After running some basic tests, it is clear that when pigz is installed and cutadapt is being run with python 3.x.x, that the speed is significant and will increase as the number of cores increases, it will eventually get bottlenecked writing to the disk (with a HDD anyway), but this depends on your drive. One thing to note: the percentage cpu is on the order of double what the cores are set to and this is a result of when the validated reads are being written to files, read 1 and read 2 are being written at the same time, this was the case in your version as well as you can see yours got up to 197% when writing. This could be fixed to do one after the other or do both with half the cores, although it isn't a priority for me as its very brief that this happens. (Also note I only ran each test once, so they are ROUGH estimates)


Previous Version: trim_galore.bak --illumina --phred33 --paired 1041.65s user 23.29s system 197% cpu 8:58.65 total 1 core: ./trim_galore --illumina --phred33 --paired 1131.33s user 29.28s system 199% cpu 9:41.36 total ./trim_galore -j 1 --illumina --phred33 --paired 1292.92s user 27.44s system 189% cpu 11:35.80 total 2 cores: ./trim_galore -j 2 --illumina --phred33 --paired 1151.00s user 25.60s system 394% cpu 4:58.07 total 4 cores: ./trim_galore -j 4 --illumina --phred33 --paired 1148.12s user 24.58s system 783% cpu 2:29.74 total 8 cores: ./trim_galore -j 8 --illumina --phred33 --paired 1349.19s user 32.62s system 1225% cpu 1:52.79 total

FelixKrueger commented 5 years ago

Hi @fjames003,

Thanks for your work on this yesterday. I have cloned your version and ran a few tests with it. Using pigz one can indeed achieve a nice level of speed-up, so it is probably really a worthwhile exercise.

As it stands, your version is not working on our side because both tests for the version of Python and pigz are not doing what they need to be doing (e.g.: on our cluster, the command python will always run Python 2, and python3 will run Python 3).

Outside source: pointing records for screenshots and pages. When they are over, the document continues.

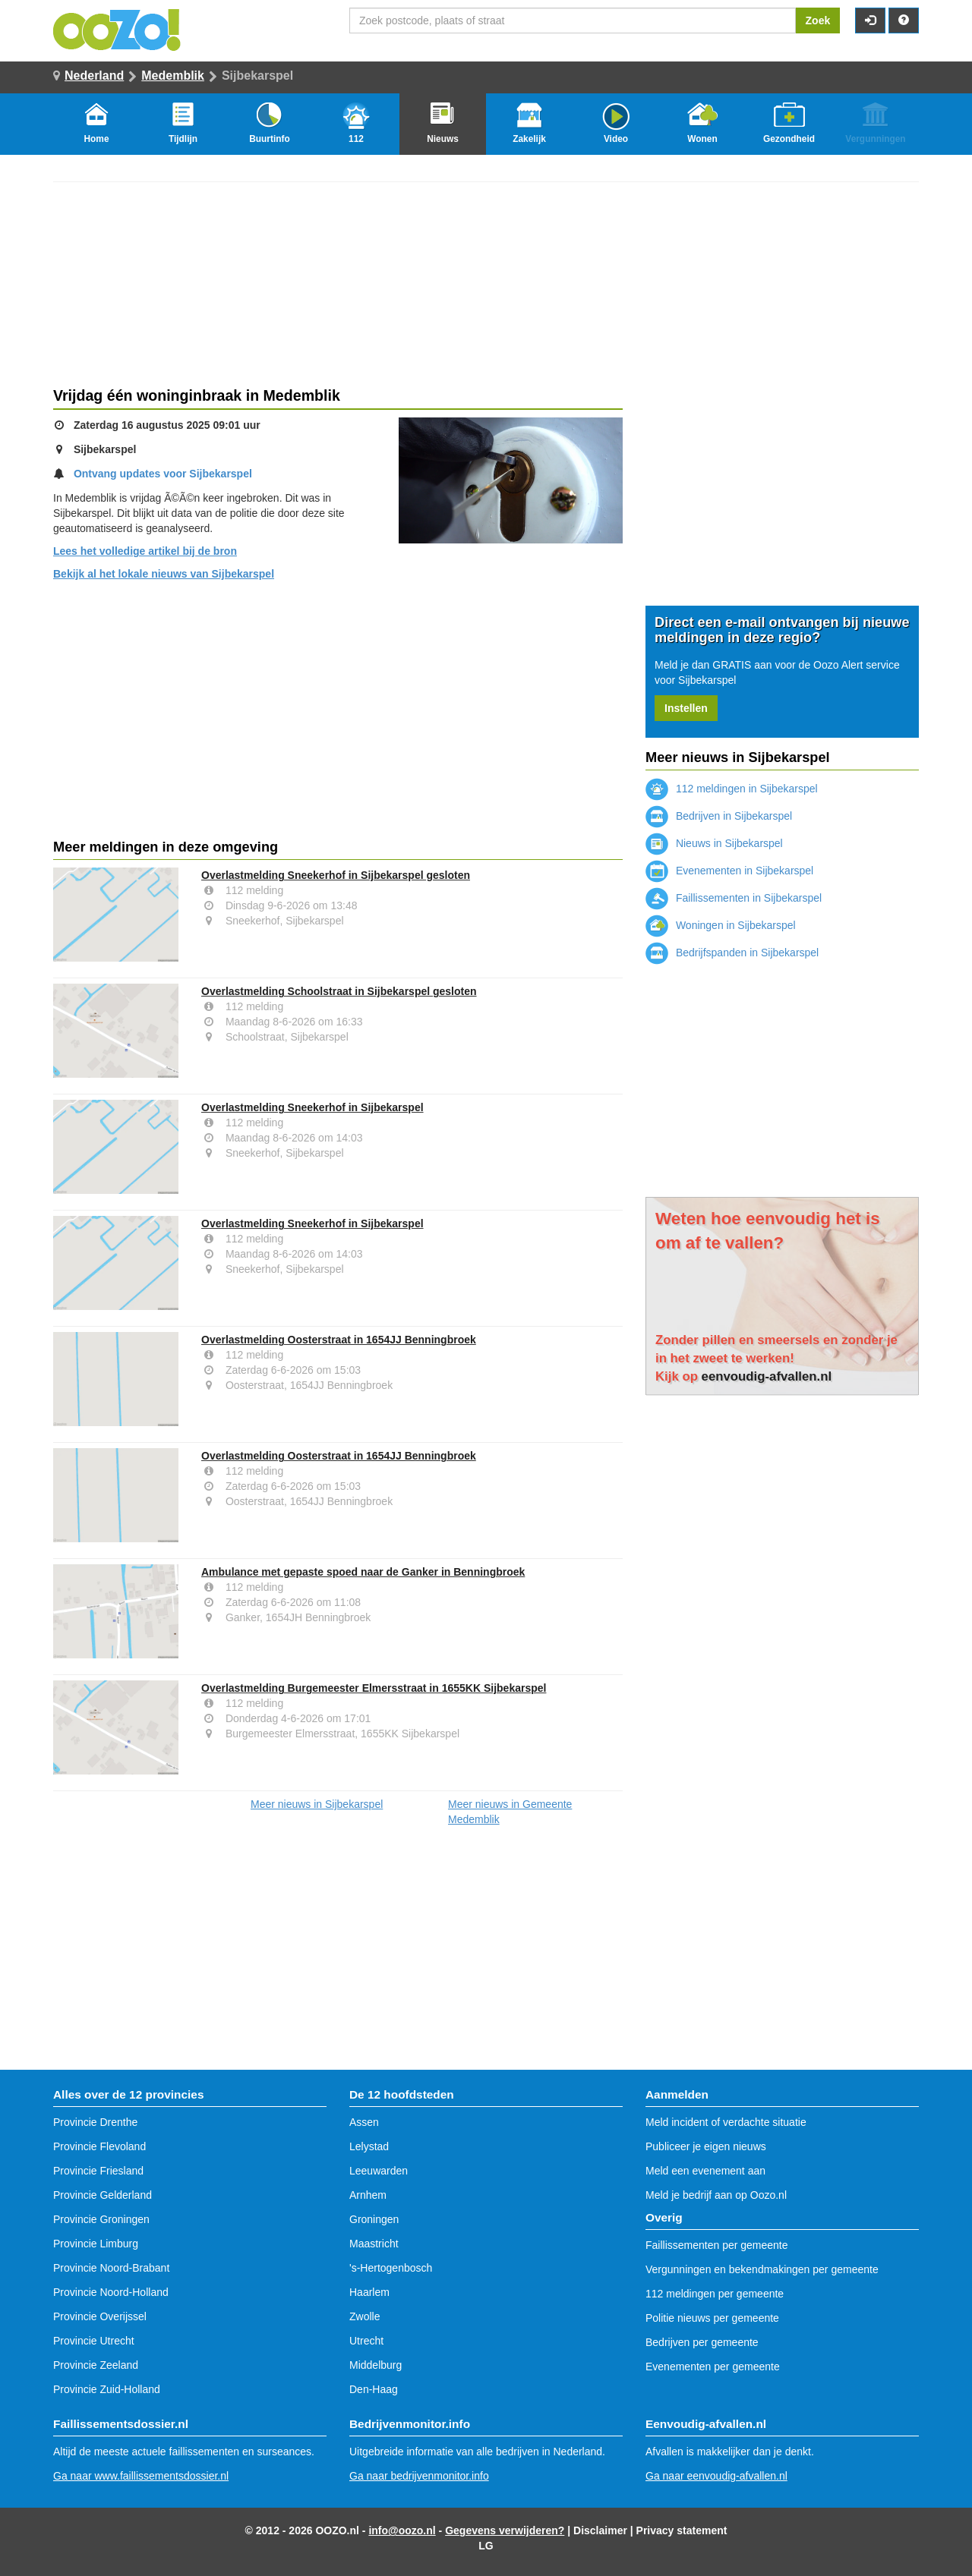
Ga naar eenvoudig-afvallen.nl (716, 2476)
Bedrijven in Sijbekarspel (718, 816)
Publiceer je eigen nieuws (705, 2146)
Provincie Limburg (95, 2243)
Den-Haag (373, 2389)
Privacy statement (681, 2530)
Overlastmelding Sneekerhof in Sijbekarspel (312, 1107)
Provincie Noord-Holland (111, 2292)
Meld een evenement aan (705, 2171)
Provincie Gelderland (102, 2195)
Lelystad (369, 2146)
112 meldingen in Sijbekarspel (731, 789)
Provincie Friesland (98, 2171)
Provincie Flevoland (99, 2146)
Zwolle (364, 2316)
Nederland (94, 75)
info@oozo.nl (401, 2530)
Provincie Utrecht (93, 2341)
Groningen (374, 2219)
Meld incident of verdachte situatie (725, 2122)
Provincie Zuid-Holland (106, 2389)
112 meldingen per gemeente (714, 2294)
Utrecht (366, 2341)
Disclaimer (600, 2530)
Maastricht (374, 2243)
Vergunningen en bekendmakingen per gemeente (762, 2269)
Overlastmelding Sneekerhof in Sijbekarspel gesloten (335, 875)
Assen (364, 2122)
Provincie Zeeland (95, 2365)
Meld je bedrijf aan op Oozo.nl (716, 2195)
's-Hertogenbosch (390, 2268)
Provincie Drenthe (95, 2122)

I will nevertheless merge your version, and attempt to solve the remaining issues this afternoon. Thanks again! Felix

FelixKrueger commented 5 years ago

Hi Frankie,

I have tried to get the multi-core support so that it also works on our our cluster, and also for single-end files. I still need to do some testing but overall I am quite happy with its performance.

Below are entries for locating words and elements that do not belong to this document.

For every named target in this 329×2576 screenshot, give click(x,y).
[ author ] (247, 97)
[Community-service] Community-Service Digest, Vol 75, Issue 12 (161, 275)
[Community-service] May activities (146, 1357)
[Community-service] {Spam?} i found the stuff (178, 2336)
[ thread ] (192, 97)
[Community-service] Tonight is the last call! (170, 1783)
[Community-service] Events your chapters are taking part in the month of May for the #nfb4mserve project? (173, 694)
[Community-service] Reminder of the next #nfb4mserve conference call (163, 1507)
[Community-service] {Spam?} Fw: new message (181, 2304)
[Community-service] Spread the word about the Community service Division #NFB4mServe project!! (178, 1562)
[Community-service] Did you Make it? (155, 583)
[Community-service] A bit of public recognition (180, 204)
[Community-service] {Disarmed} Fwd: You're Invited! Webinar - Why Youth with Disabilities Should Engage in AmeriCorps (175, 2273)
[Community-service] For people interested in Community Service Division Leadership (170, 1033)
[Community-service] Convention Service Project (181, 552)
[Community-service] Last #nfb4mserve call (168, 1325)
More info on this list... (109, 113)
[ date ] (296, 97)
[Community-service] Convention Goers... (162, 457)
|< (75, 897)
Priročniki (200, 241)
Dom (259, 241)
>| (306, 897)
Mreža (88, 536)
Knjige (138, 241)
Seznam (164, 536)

Would you mind cloning the latest dev version and letting me know if it also works in your hands?

Thanks, Felix

fjames003 commented 5 years ago

Hi @FelixKrueger,

I like your idea of grabbing the shebang from the top of the cutadapt executable and using that to get the version! I will go ahead and clone the dev version and give it a test on our machine and let you know how it goes.

Thanks Frankie

radlinsky commented 5 years ago

@FelixKrueger @fjames003 what was the verdict? (scoots to edge of my seat)

FelixKrueger commented 5 years ago

Hmm let me see. It works? It is fast(er)?

If you want it to also deal well with Cutadapt versions from 2011, I would suggest you get the current dev version (v0.6.1_dev).

fjames003 commented 5 years ago

@FelixKrueger, don't you love having to handle people who are using 8 year old versions of cutadapt?

@radlinsky, The verdict was that the multicore support increased the performance quite a bit. If you are running on a machine with multiple cores or a cluster, I would definitely take advantage of this. Just make sure you have pigz installed otherwise gzip will be a huge bottleneck, and I would update to the latest cutadapt as they have made some substantial improvements over the years.